Wie sich bei den Berliner Sozialdemokraten die Mehrheiten heimlich, still und leise verändert haben

Von Ulrich Zawatka-Gerlach

Die Berliner SPD ist wieder eine linke Partei. Auf dem Landesparteitag am Sonnabend wird klar erkennbar sein, dass sich die innerparteilichen Mehrheiten in den letzten eineinhalb Jahren verändert haben. Inzwischen stellt die gut organisierte SPD-Linke, vormals eine starke Minderheit, etwa 55 Prozent der Parteitagsdelegierten. Und sie dominiert den Landesvorstand. Ihre bevorzugten Themen: Arbeitsmarktpolitik, soziale Stadtentwicklung und Bildung.

Sprecher der „Berliner Linken“, die sich Ende 2003 in der Berliner SPD neu formierte, ist der Kreisvorsitzende von Friedrichshain-Kreuzberg, Mark Rackles. Mit dem Leitantrag zur Schul- und Hochschulpolitik, der morgen beschlossen wird, ist er „zufrieden“. Staatlicher Werteunterricht und Gemeinschaftsschulen bis Klasse 10, der Verzicht auf Kita- und Studiengebühren, eine bevorzugte Sprach-, Bildungs- und Jugendförderung in den sozialen Brennpunkten der Stadt und eine bessere Personal- und Finanzausstattung der Schulen – das wird die Botschaft des SPD-Parteitages sein.

„Damit zeigen wir auch, dass Klaus Böger und nicht Finanzsenator Thilo Sarrazin für die Bildungspolitik zuständig ist“, sagt Rackles. Zwar gehört Böger zur SPD-Rechten im „Britzer Kreis“, aber seine unermüdlichen Forderungen nach mehr Geld für die Schulen werden vom linken Parteiflügel unterstützt. Andererseits findet es die neue SPD-Mehrheit nicht schlimm, den Vorschlag Bögers für Wertekunde als Wahlpflichtfach auf dem Parteitag abzubürsten.

**GESPEICHERTE DATEN**
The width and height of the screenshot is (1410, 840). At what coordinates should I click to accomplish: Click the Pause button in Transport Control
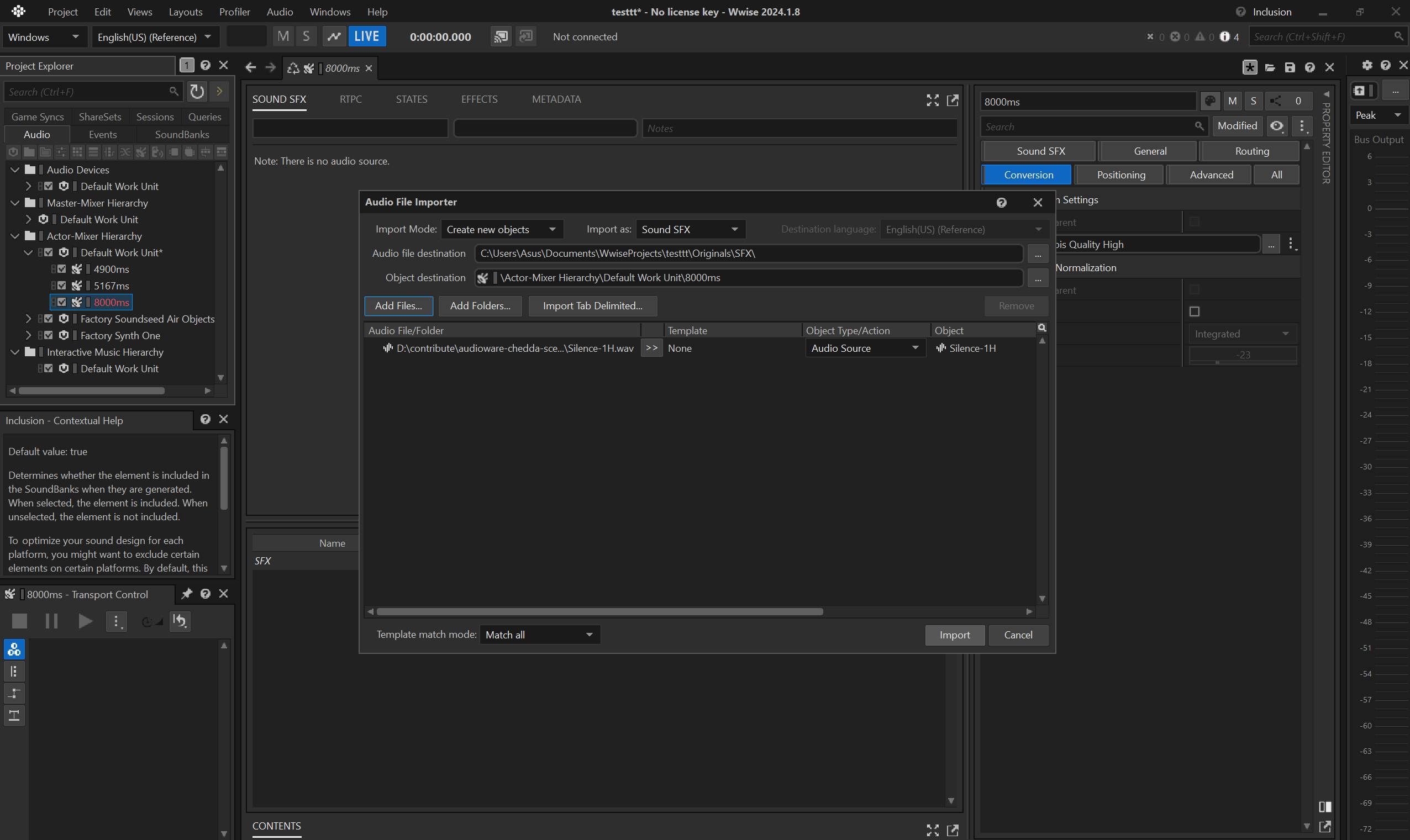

**AUFGABENSTELLUNG**
Warum ist die Berliner SPD laut dem Artikel über die Berliner Sozialdemokraten wieder eine linke Partei?

**ANTWORT**
In den letzten eineinhalb Jahren haben sich die Mehrheiten innerhalb der Partei verschoben. Die gut organisierte SPD-Linke war früher eine starke Minderheit. Inzwischen stellt sie etwa 55 Prozent der Parteitagsdelegierten und dominiert den Landesvorstand.